Aquila: A Hierarchically Aligned Visual-Language Model for Enhanced Remote Sensing Image Comprehension
- URL: http://arxiv.org/abs/2411.06074v1
- Date: Sat, 09 Nov 2024 05:31:56 GMT
- Title: Aquila: A Hierarchically Aligned Visual-Language Model for Enhanced Remote Sensing Image Comprehension
- Authors: Kaixuan Lu, Ruiqian Zhang, Xiao Huang, Yuxing Xie,
- Abstract summary: We present Aquila, an advanced visual language foundation model for remote sensing images.
Aquila enables richer visual feature representation and more precise visual-language feature alignment.

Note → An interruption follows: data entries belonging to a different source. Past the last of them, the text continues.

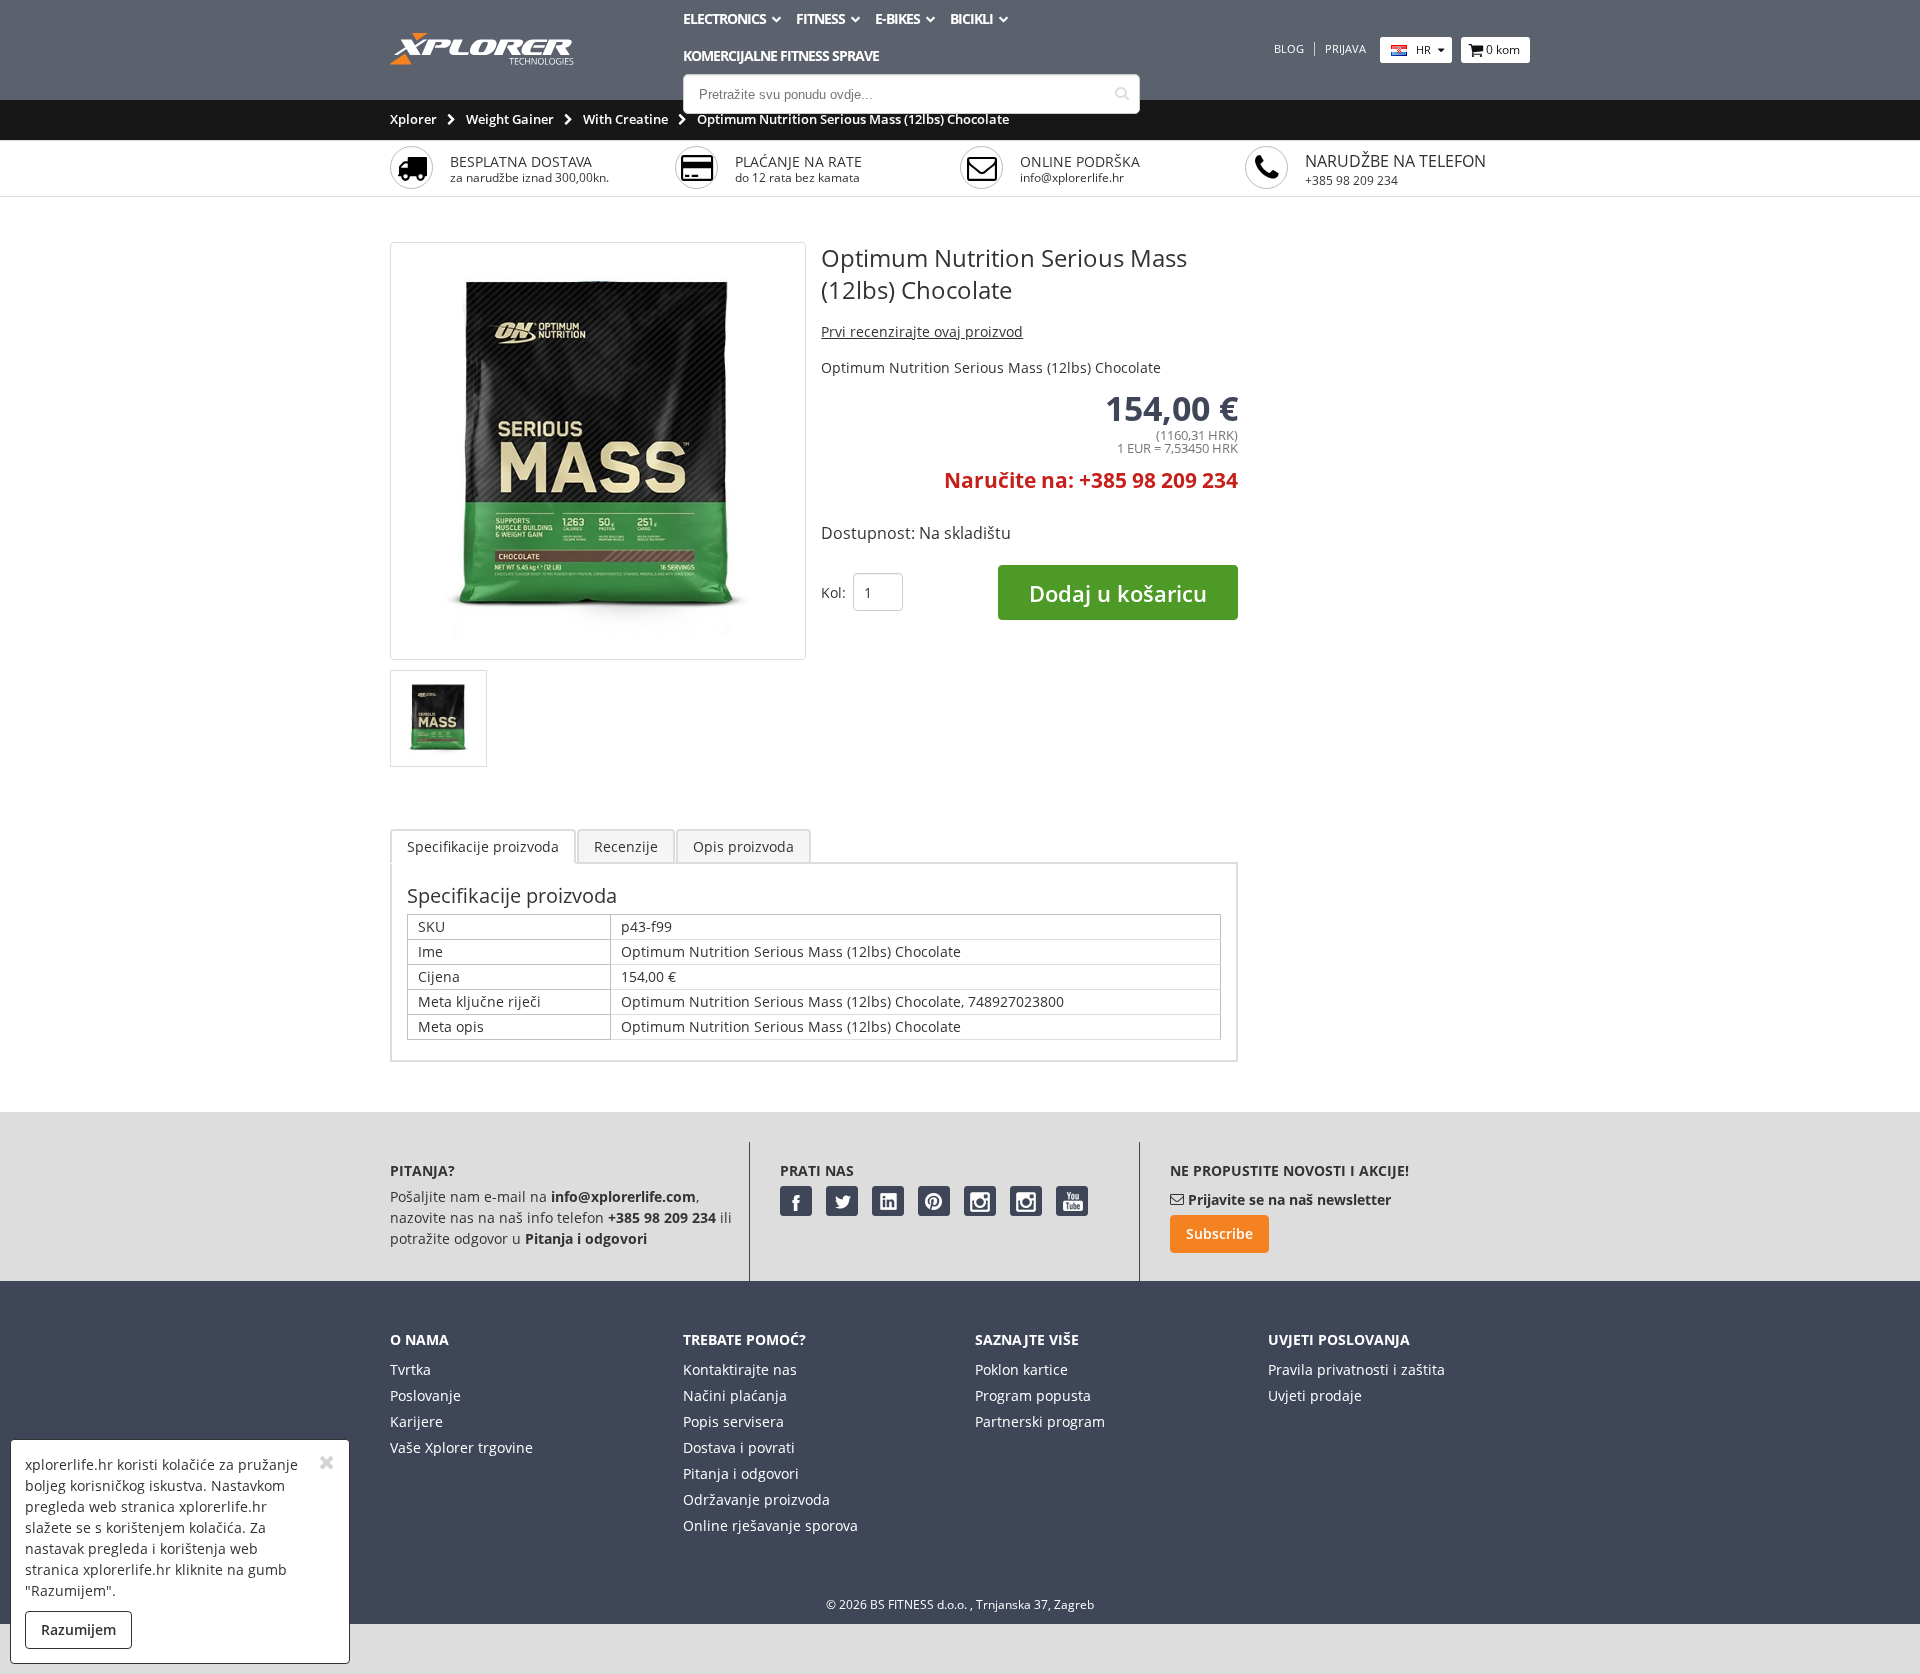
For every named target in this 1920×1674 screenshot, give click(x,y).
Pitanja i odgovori (741, 1473)
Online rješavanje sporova (770, 1525)
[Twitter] (842, 1201)
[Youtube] (1072, 1201)
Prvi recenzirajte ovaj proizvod (922, 331)
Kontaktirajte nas (740, 1369)
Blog (1289, 49)
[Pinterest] (934, 1201)
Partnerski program (1040, 1421)
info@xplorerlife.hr (1072, 177)
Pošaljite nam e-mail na (470, 1196)
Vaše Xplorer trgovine (461, 1447)
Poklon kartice (1021, 1369)
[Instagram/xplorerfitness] (1026, 1201)
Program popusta (1033, 1395)
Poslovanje (425, 1395)
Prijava (1345, 49)
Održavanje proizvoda (756, 1499)
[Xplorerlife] (484, 59)
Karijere (416, 1421)
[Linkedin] (888, 1201)
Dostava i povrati (739, 1447)
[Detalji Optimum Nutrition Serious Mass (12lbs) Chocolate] (814, 1061)
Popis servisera (733, 1421)
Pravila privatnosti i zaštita (1356, 1369)
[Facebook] (796, 1201)
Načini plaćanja (735, 1395)
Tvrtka (410, 1369)
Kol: (833, 592)
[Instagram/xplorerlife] (980, 1201)
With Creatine (625, 119)
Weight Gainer (510, 119)
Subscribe (1219, 1233)
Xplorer (413, 119)
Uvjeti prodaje (1315, 1395)
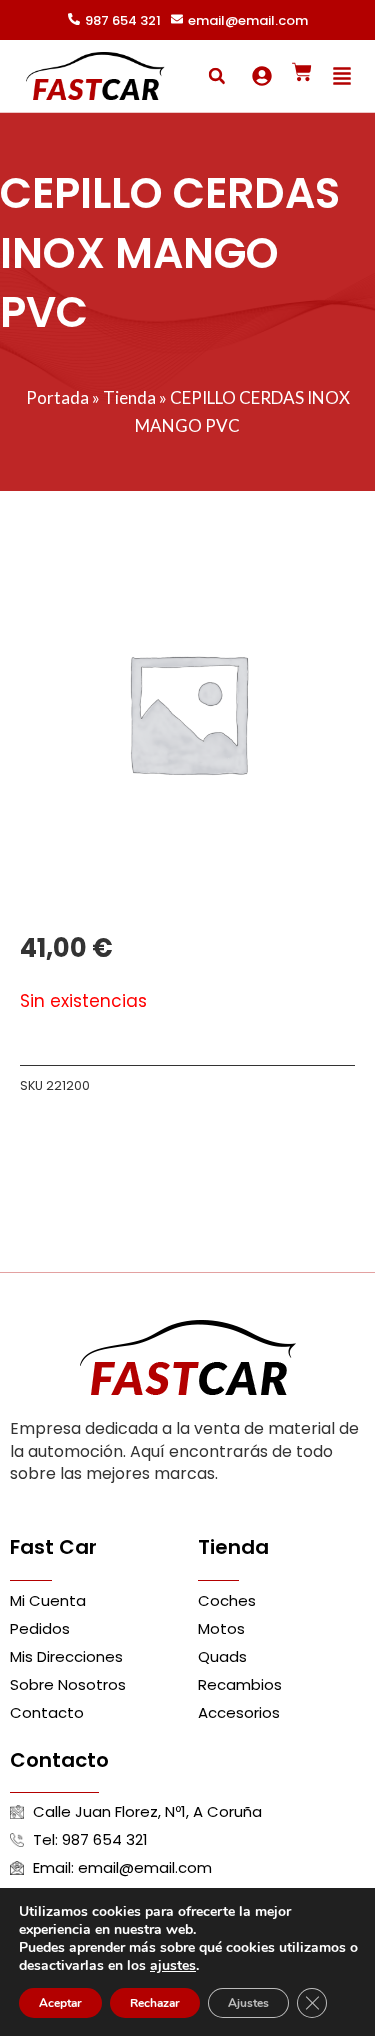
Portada (57, 397)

We validate the effectiveness of Aquila through extensive quantitative experiments and qualitative analyses.
- Score: 6.29665399879184
- License:
- Abstract: Recently, large vision language models (VLMs) have made significant strides in visual language capabilities through visual instruction tuning, showing great promise in the field of remote sensing image interpretation. However, existing remote sensing vision language models (RSVLMs) often fall short in capturing the complex characteristics of remote sensing scenes, as they typically rely on low resolution, single scale visual features and simplistic methods to map visual features to language features. In this paper, we present Aquila, an advanced visual language foundation model designed to enable richer visual feature representation and more precise visual-language feature alignment for remote sensing images. Our approach introduces a learnable Hierarchical Spatial Feature Integration (SFI) module that supports high resolution image inputs and aggregates multi scale visual features, allowing for the detailed representation of complex visual information. Additionally, the SFI module is repeatedly integrated into the layers of the large language model (LLM) to achieve deep visual language feature alignment, without compromising the model's performance in natural language processing tasks. These innovations, capturing detailed visual effects through higher resolution and multi scale input, and enhancing feature alignment significantly improve the model's ability to learn from image text data. We validate the effectiveness of Aquila through extensive quantitative experiments and qualitative analyses, demonstrating its superior performance.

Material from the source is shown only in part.